Polícia
Policiais federais entregam chefias
RÓDIO NOGUEIRA Reunidos, ontem, no auditório da Polícia Federal (PF), em Jaraguá, os policiais federais em Alagoas decidiram por maioria manter a grave, que teve início no ultimo dia 2, com a paralisação das operações policiais, de combate ao crime organizado e crimes contra o patrimônio público. No entanto, segundo Inaldo Medeiros, presidente do comando de greve, os 30% de serviços essenciais estão sendo respeitados pela categoria, que não tem data para suspender o movimento grevista. Após a assembléia, os policiais entregaram os cargos de chefia (custódia e cartório). ?A classe não está querendo briga com o governo federal.

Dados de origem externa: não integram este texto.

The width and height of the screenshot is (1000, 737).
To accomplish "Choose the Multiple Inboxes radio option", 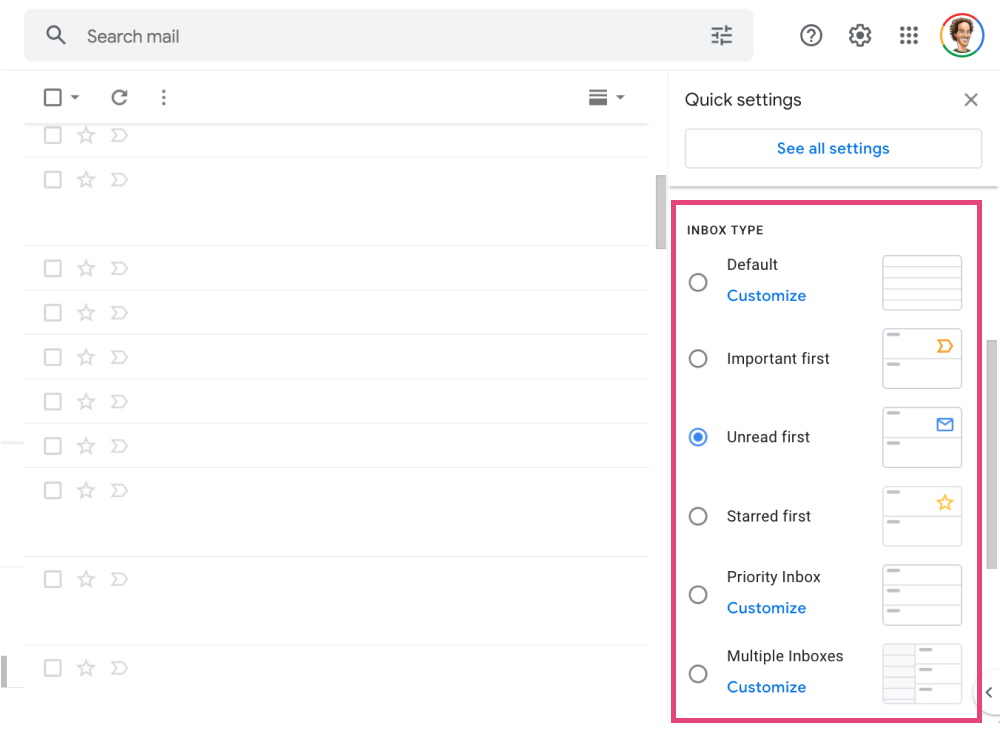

Quer apenas que os policiais, escrivães e papiloscopistas recebam salários de nível superior, porque assim determina a lei. Para ingressar na Polícia Federal é exigido o diploma de curso superior. Então, nada mais justo do que se pagar o salário que a categoria tem direito. A Federação Nacional dos Policiais Federais agendou uma audiência para amanhã, em Brasília, com o presidente Luiz Inácio Lula da Silva. Vamos esperar o que será decidido. Mas, enquanto a reivindicação não for atendida, a greve continua?, explica Inaldo Medeiros. Alagoas será representada pelo policial Jorge Venerando, presidente do sindicato em Alagoas. O comando de greve informou que por causa da paralisação cerca de 300 inquéritos policiais estão acumulados e só serão retomados quando o movimento acabar. Os policiais poderão ser acionados se ocorrer fuga de uma das celas da PF e for expedido mandado de prisão urgente. O movimento do setor de passaportes e nada consta é considerado normal, por causa dos 30% que trabalham, com base no acordo de greve. Inaldo Medeiros disse, no entanto, que alguns estados resolveram voltar às atividades em virtude da audiência que a federação marcou com o presidente Lula.